Perkiraan ini bukan tanpa alasan. Saya ingat pada cerita teman saya yang dananya "nyangkut" selama lebih dari setahun karena saham rokok yang dibelinya amblas. Pada waktu itu, saham-saham rokok memang sempat "ambyar" cukup dalam akibat keputusan kenaikan cukai rokok yang diumumkan pada akhir 2019. Situasinya kurang-lebih mirip dengan sekarang, hanya saja pada waktu itu, penurunan harganya belum begitu dalam.
Teman saya berpikir bahwa penurunan tersebut hanya bersifat sementara. Dalam jangka pendek, ia yakin harganya bakal pulih. Alhasil, ia pun menggelontorkan banyak dana untuk memborong salah satu saham emiten rokok di harga 2000-an.Â
Hasilnya?

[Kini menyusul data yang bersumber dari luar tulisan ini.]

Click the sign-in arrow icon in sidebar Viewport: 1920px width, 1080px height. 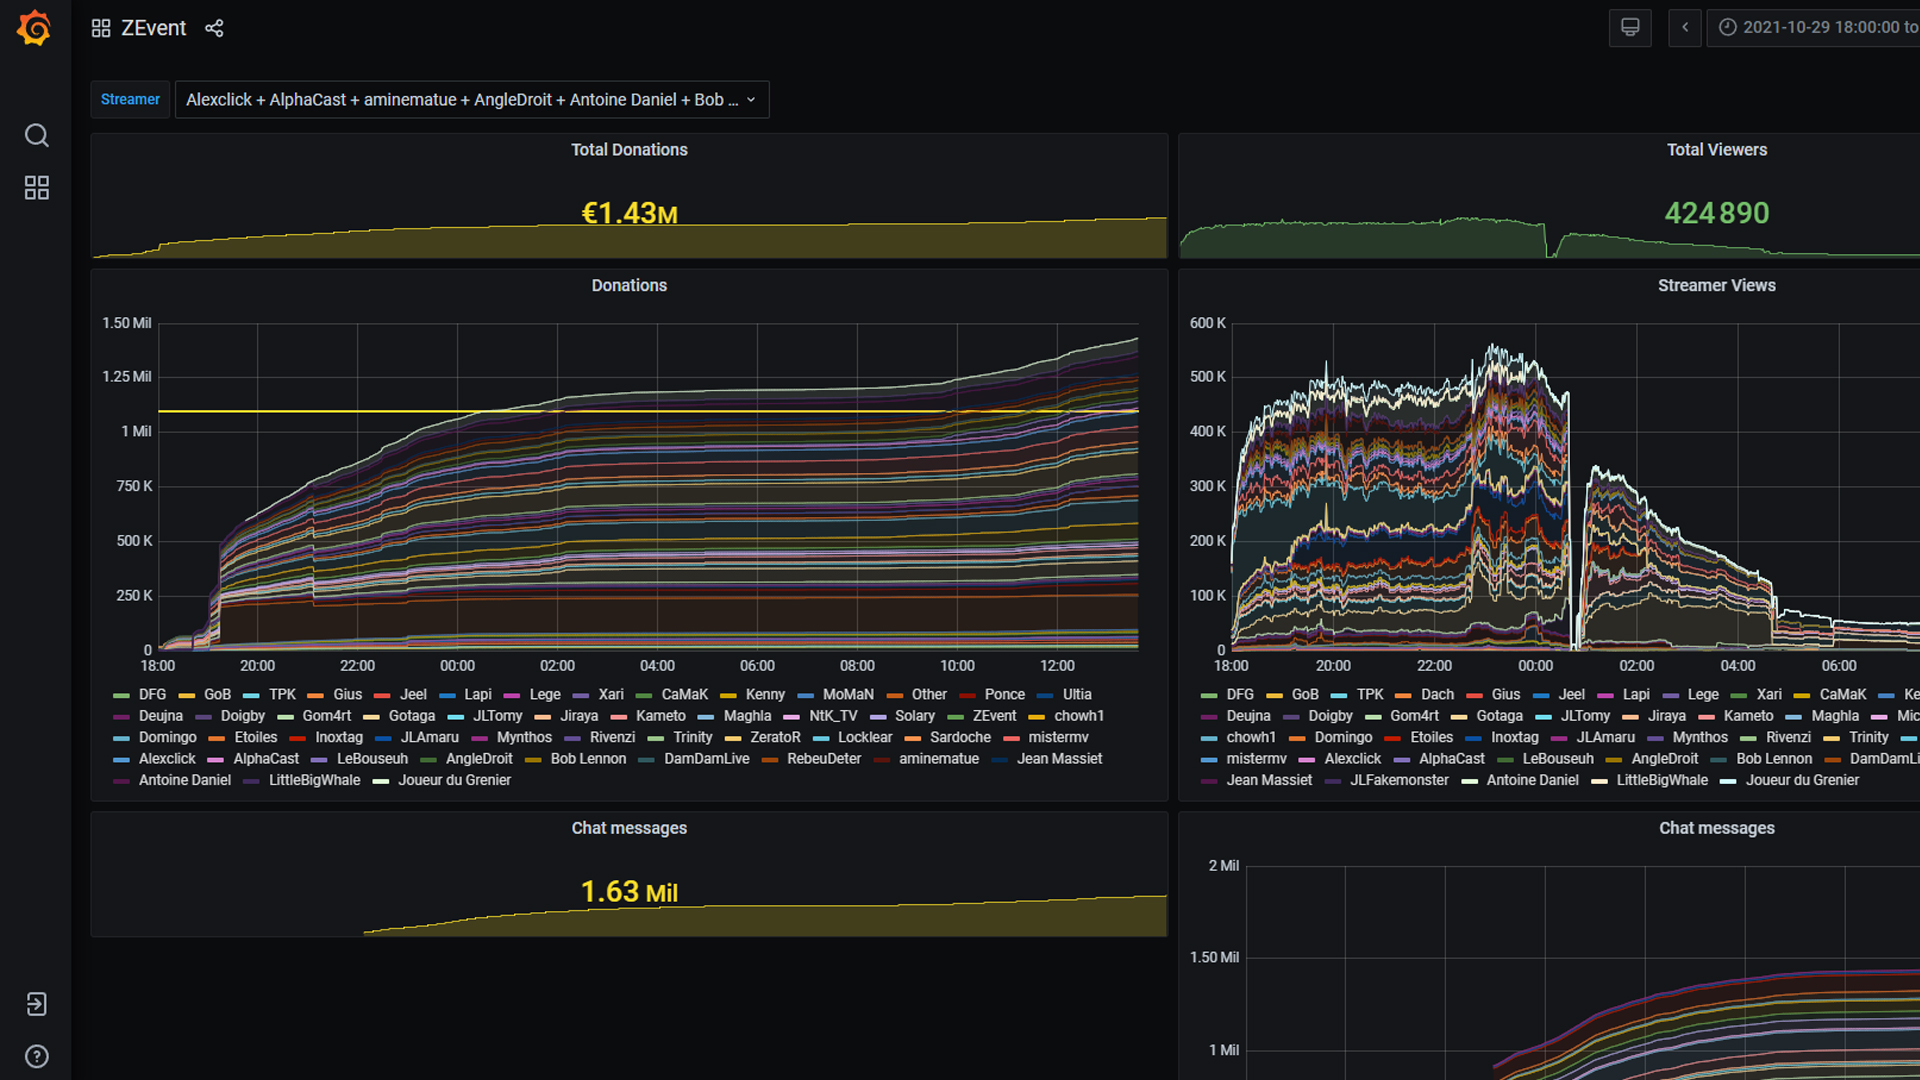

Alih-alih naik, harga sahamnya malah lanjut turun. Kini harga sahamnya berada di kisaran 1600-an, dan ia pun masih merugi di atas 25%.
Meskipun sampai sekarang tetap memegang sahamnya, namun ia tidak bisa berbuat banyak. Ia hanya bisa menunggu beberapa tahun ke depan, seraya berharap harganya "merangkak" naik agar ia terbebas dari "bayang-bayang" kerugian!
Biarpun sudah menjadi favorit selama bertahun-tahun, namun dalam situasi sekarang, berinvestasi di saham rokok ternyata bisa menimbulkan "dilema" tersendiri. Di satu sisi, harganya sudah sangat murah dan perusahaannya masih untung, sehingga cukup menarik dibeli.Â
Namun, di sisi lain, prospeknya dalam jangka panjang tampak "suram", mengingat bakal terjadi kenaikan tarif cukai rokok pada tahun-tahun berikutnya, yang dikhawatirkan dapat menggerus laba yang dicetak perusahaan.Â
Oleh sebab itu, sebelum memutuskan berinvestasi di saham rokok, sebaiknya kita membuat pertimbangan sematang mungkin agar terhindar dari penyesalan pada kemudian hari.